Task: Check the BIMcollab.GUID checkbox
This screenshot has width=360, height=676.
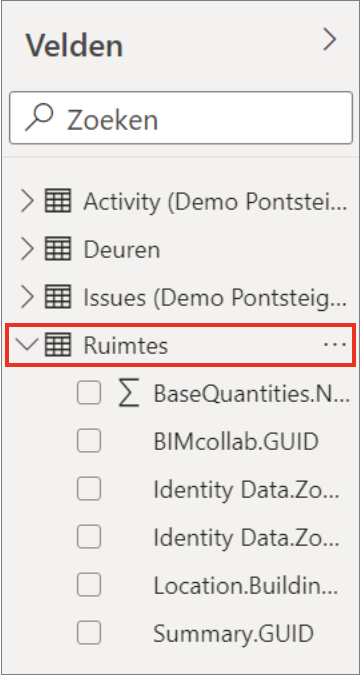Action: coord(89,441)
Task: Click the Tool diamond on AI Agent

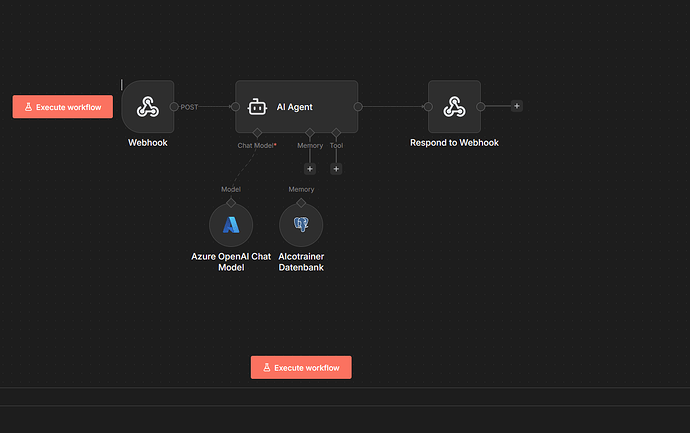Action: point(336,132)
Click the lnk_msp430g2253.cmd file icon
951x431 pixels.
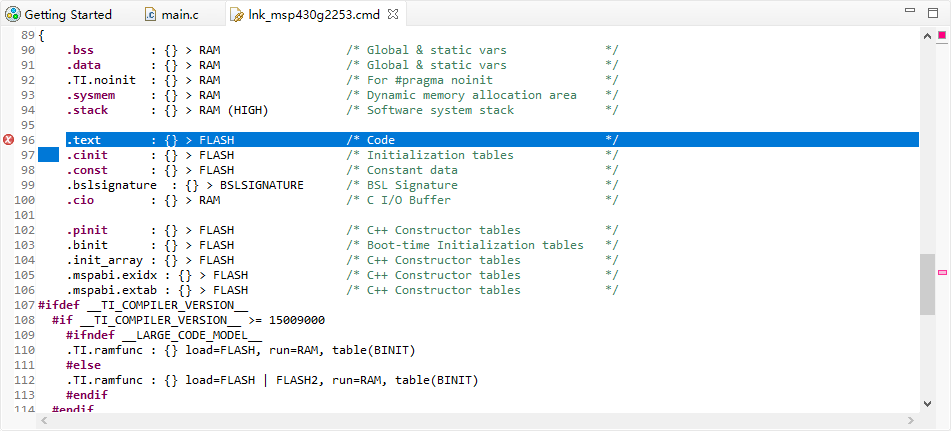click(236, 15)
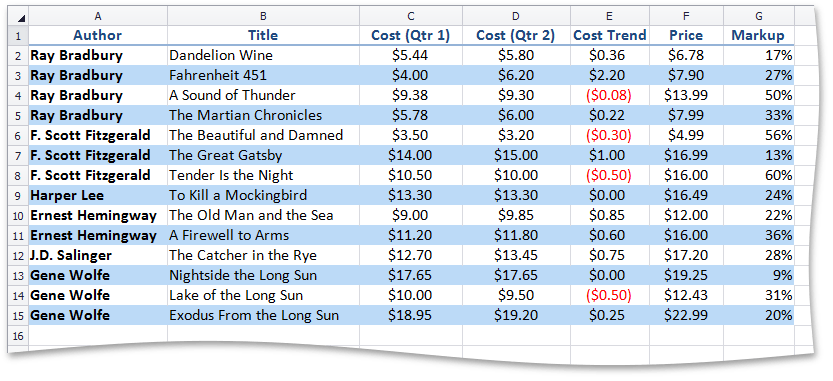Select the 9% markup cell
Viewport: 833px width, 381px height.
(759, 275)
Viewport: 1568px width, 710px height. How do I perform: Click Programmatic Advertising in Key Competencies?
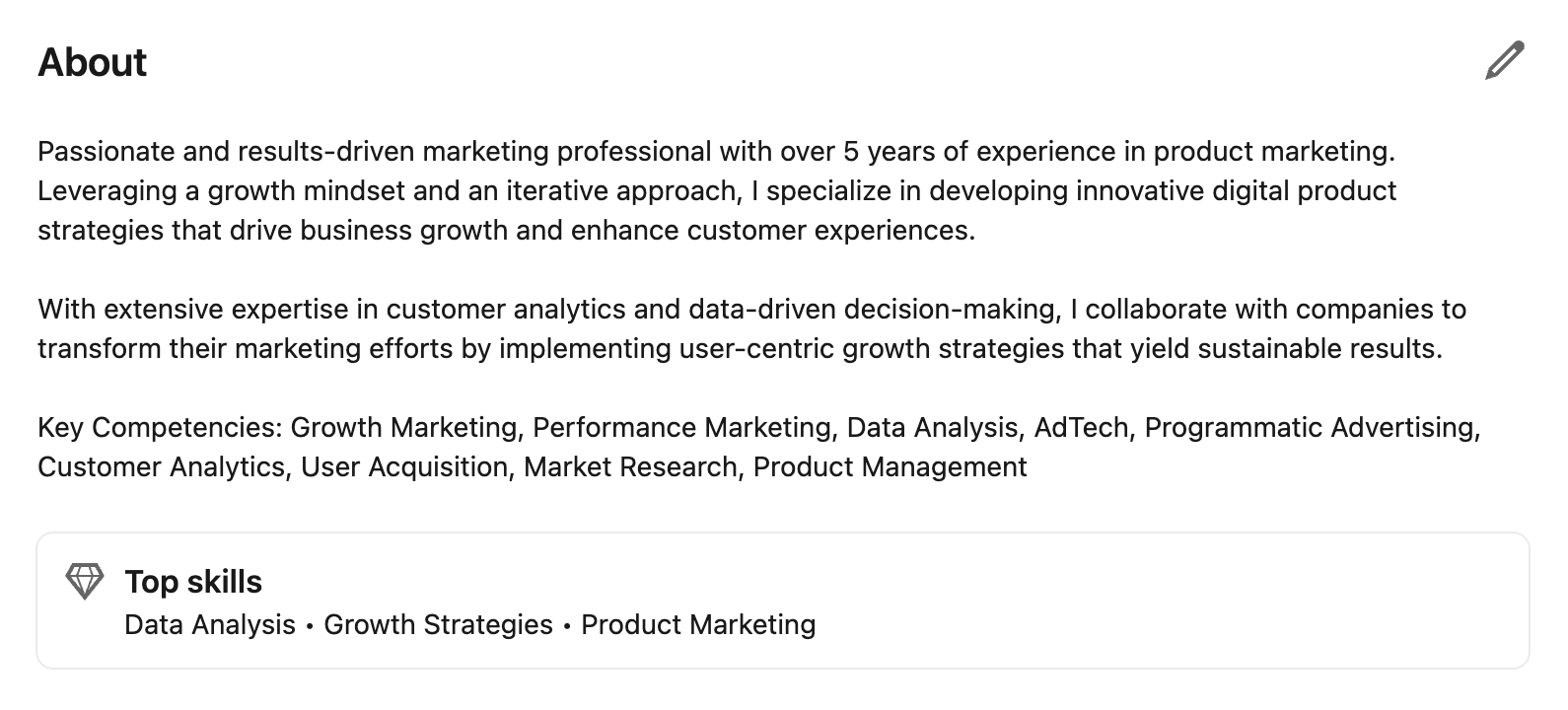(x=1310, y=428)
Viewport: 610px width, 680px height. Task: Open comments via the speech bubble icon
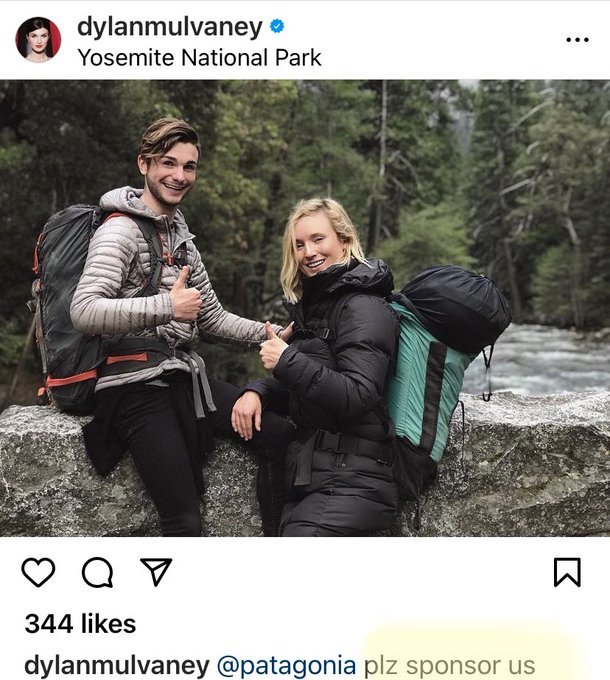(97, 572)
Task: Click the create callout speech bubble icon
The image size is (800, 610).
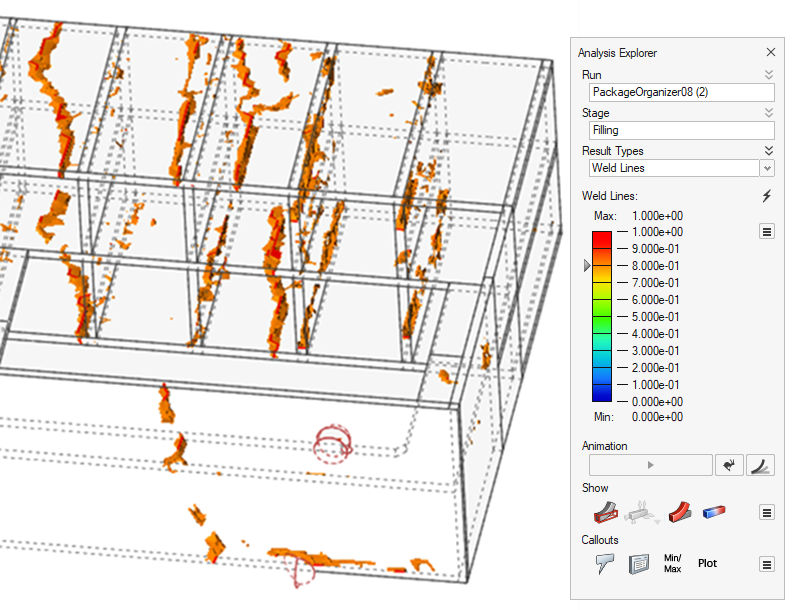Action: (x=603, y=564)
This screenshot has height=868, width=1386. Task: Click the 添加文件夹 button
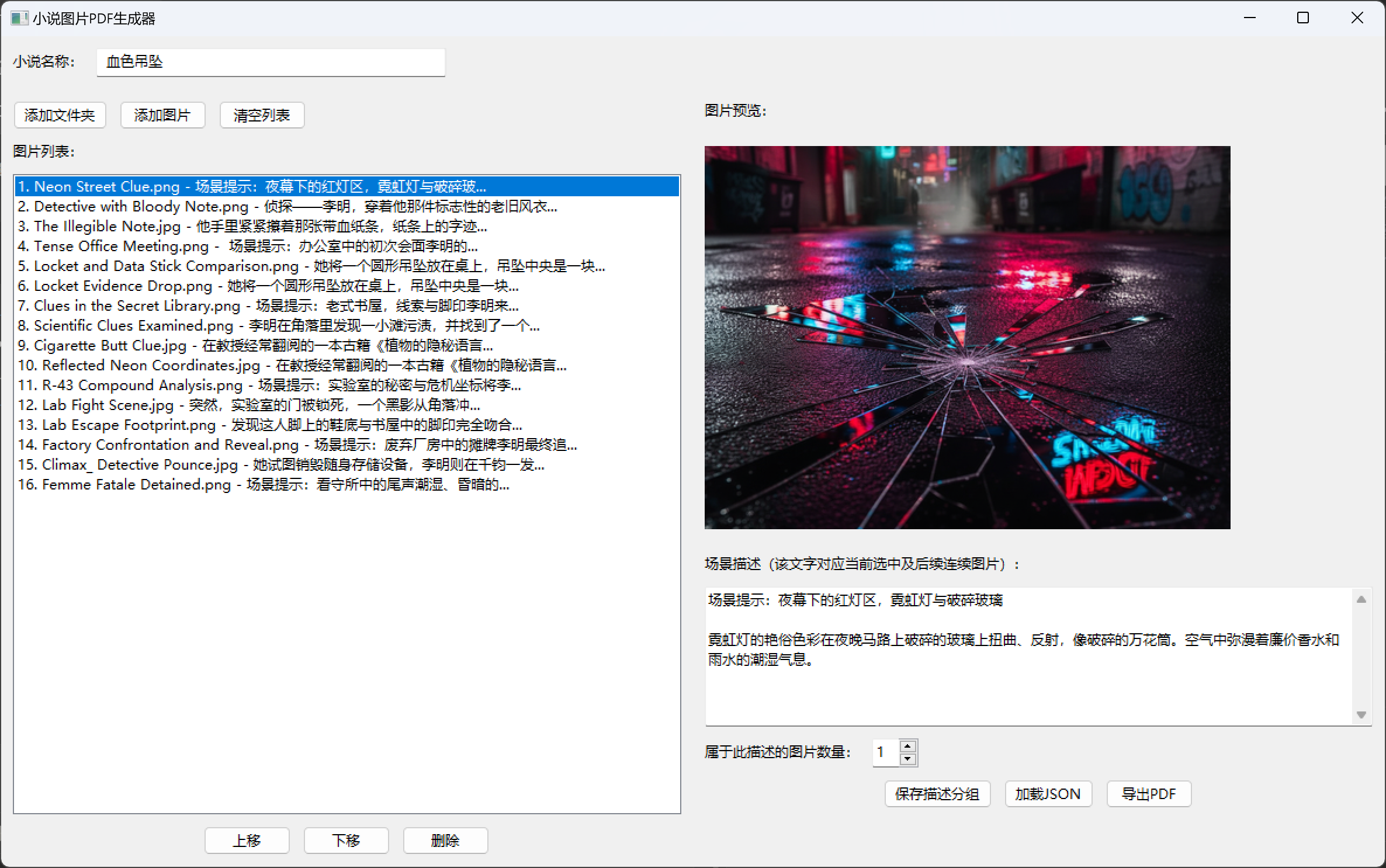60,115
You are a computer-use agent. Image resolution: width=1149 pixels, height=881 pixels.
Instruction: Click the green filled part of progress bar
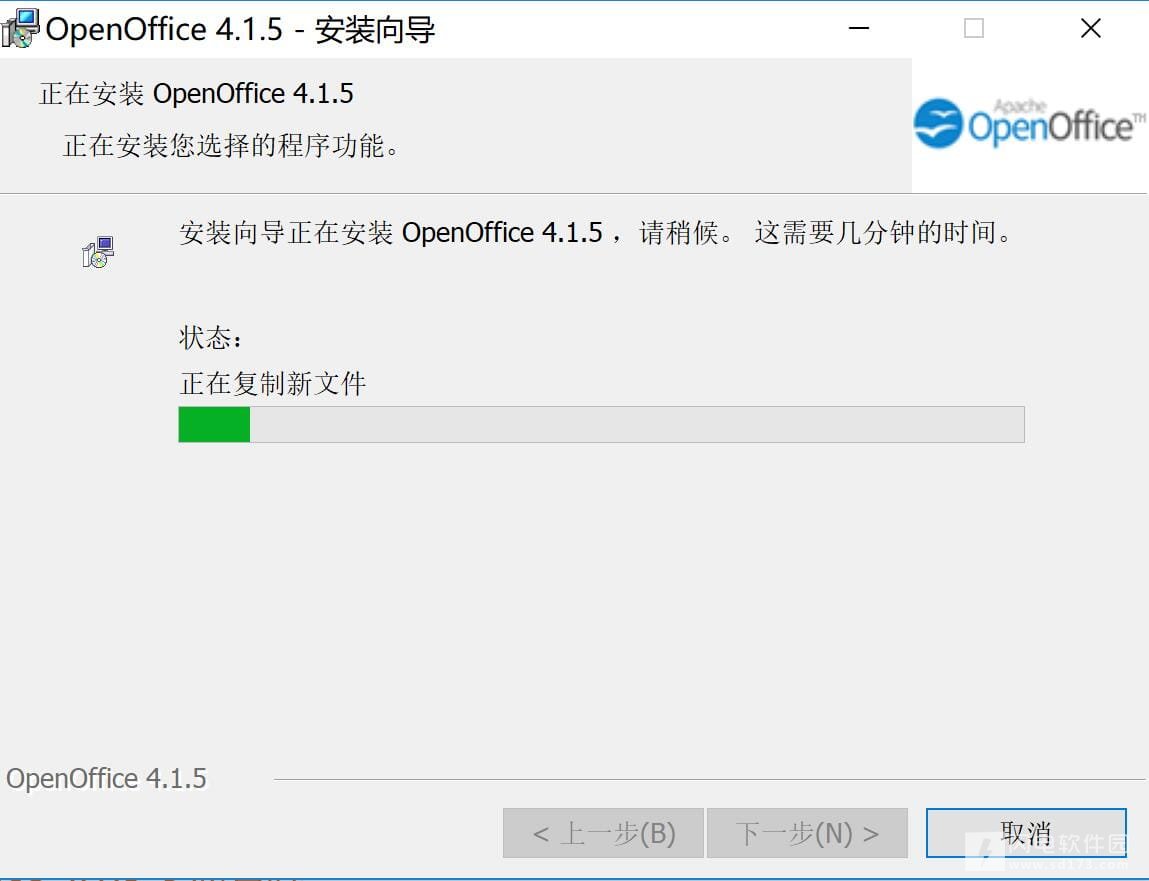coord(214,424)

══════════════════════════════

■ Task goal:
Count the lines above that contain the word "This". Reply with the number alone.

■ Full solution:
2